Riots took place in Baltimore after Freddie Gray’s death. Many argued the police had engaged in what is called “rough riding,” Rough riding involves officers putting a suspect in a van with no seatbelt and handcuffs on and driving the van erratically to injure the suspect. Numerous lawsuits against the Baltimore police have been won over rough riding, according to the Baltimore Sun.

There are two remaining cases against Baltimore police officers over the death of Freddie Gray, but it appears unlikely there will be any convictions. All of the trials have relied on the same evidence.

Some eyewitness accounts claimed officers used excessive force against Freddie Gray before putting him in the van, but it was found he died from injuries related to the van ride. Gray was allegedly originally arrested for possessing an illegal switchblade.

“This has been a very difficult time for our city, and I thank the community for their patience during this time and ask their continued respect for the judicial process as we move forward,” Mayor Stephanie Rawlings-Blake said after Rice’s verdict was announced. She said Rice will still face administrative review, despite the outcome of the trial.
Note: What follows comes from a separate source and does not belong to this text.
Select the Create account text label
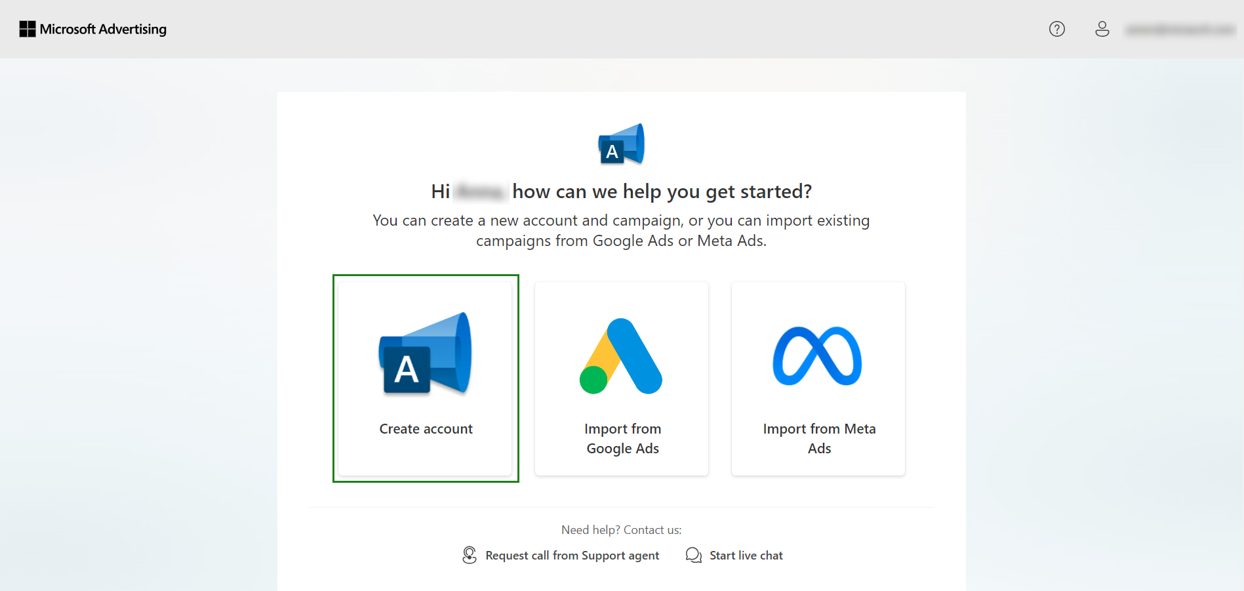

“It is critical for this court not to base any decision on public opinion or emotion,” Judge Barry Williams explained on Monday.
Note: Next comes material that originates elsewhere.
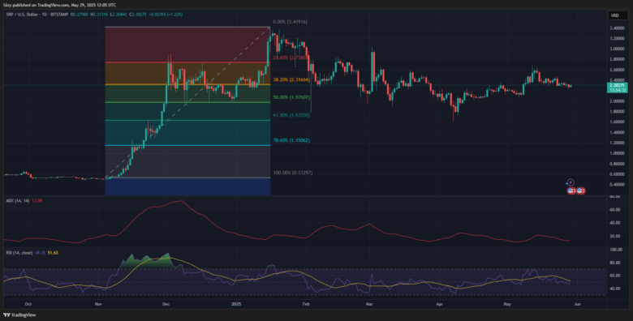Image resolution: width=633 pixels, height=321 pixels.
Task: Click the 2025 label on the time axis
Action: [235, 306]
“There are a number of possibilities the court could entertain, some that are innocent and some that are not. However, the burden of proof rests with the state, and the court’s imaginings do not serve as a substitute for evidence,” the judge said.

Baltimore City State's Attorney Marilyn J. Mosby announces that criminal charges will be filed against Baltimore police officers in the death of Freddie Gray on May 1, 2015 in Baltimore, Maryland. [Photo by Andrew Burton/Getty Images]

Judge Williams is the same judge who acquitted two other Baltimore police officers over the death of Freddie Gray.

Multiple medical experts were called upon during Rice’s trial, and Dr. Matthew Ammerman stated that Freddie Gray died shortly before the police van made its final stop. Evidence would appear to suggest that Freddie Gray was alive and speaking before the end of the ride, according to CNN.

The state had attempted to argue that Freddie Gray was already injured before the police arrested him and put him in the van, but that does not appear to be the case.

The decision not to convict Rice comes after two more recent public outcries over the deaths of Black men at the hands of police officers, and it also comes after several police officers have been murdered.

A new NBC News/Wall Street Journal poll says that 74 percent of Americans believe race relations are currently bad in the United States. Race issues are expected to be a major topic of discussion during the remainder of the 2016 presidential race, and events like the Republican National Convention are amping up security in case violence breaks out, according to the Intercept.